2. Stir in onion, raisins, olives,salt and pepper.

3. Cover and cook over low heat for 5 minutes.

4. Stir in cottage cheese and hard cooked egg.

5. Heat oven to 400°F.

6. Mix egg white and water until slightly foamy; reserve.

7. Prepare pastry dough; gather into a ball.

8. Divide into halves.

9. Shape into 2 flattened rounds on lightly floured cloth covered surface.

10. Roll 1 round of pasty into circle, about 14 inches in diameter.

11. Cut into 11 or 12 circles, 3 1/2-inches in diameter.

12. Spoon on 2 t of the beef mixture at the center of each circle; brush edge of pastry with egg white mixture.
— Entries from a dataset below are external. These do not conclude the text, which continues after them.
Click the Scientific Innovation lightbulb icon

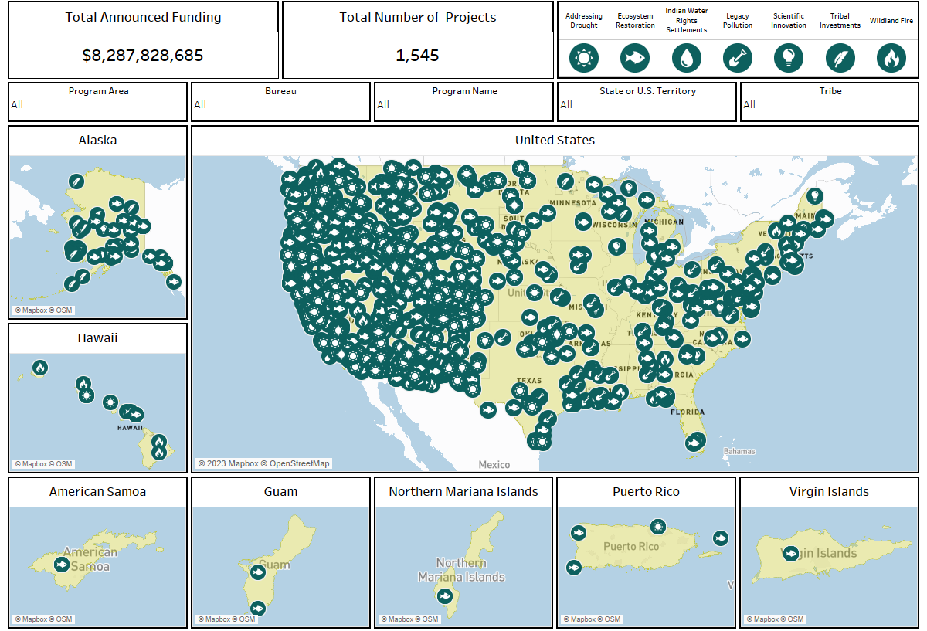tap(788, 57)
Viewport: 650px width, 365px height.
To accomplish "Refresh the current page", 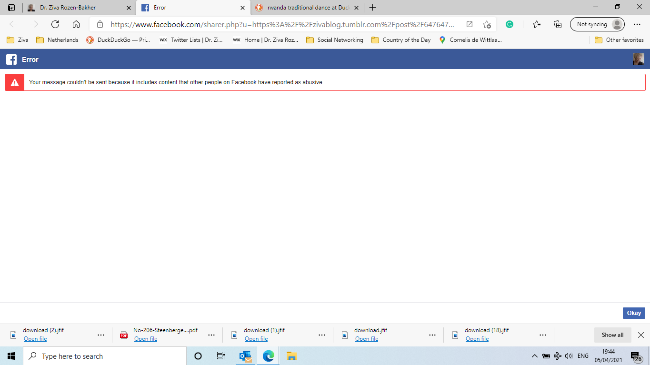I will pos(55,24).
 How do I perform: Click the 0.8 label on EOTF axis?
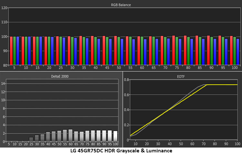[126, 80]
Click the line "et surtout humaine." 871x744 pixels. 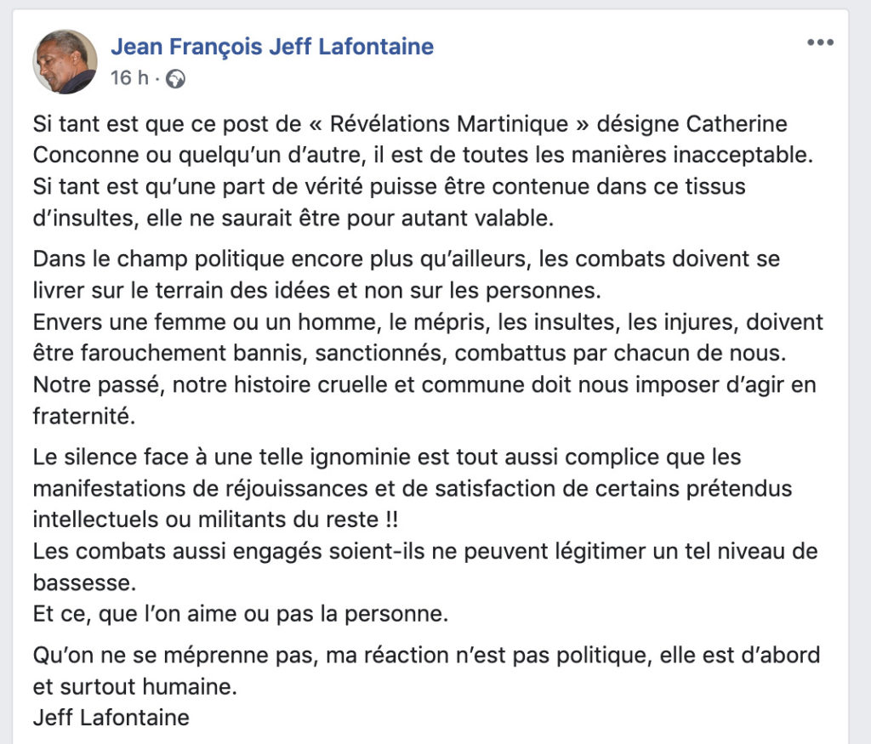click(135, 687)
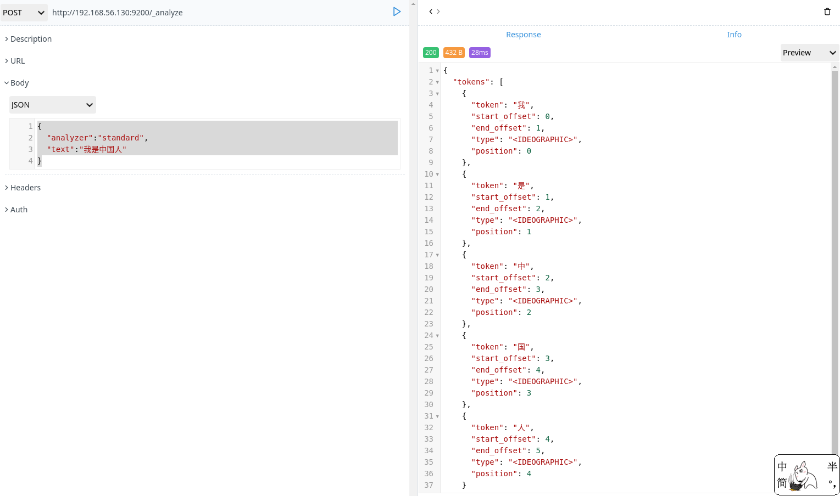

13. Fold pastry circle up over filling; press edge with fork to seal. place empanaditas on ungreased cookie sheet.

14. Repeat with remaining pastry circles.

15. Gather any remaining pastry; shape into another round.

16. Repeat rolling cutting and filling.

17. Beat egg yolk and milk until well blended; brush over tops of empanaditas.

18. Bake until golden brown, 15 to 20 minutes.

19. Serve warm.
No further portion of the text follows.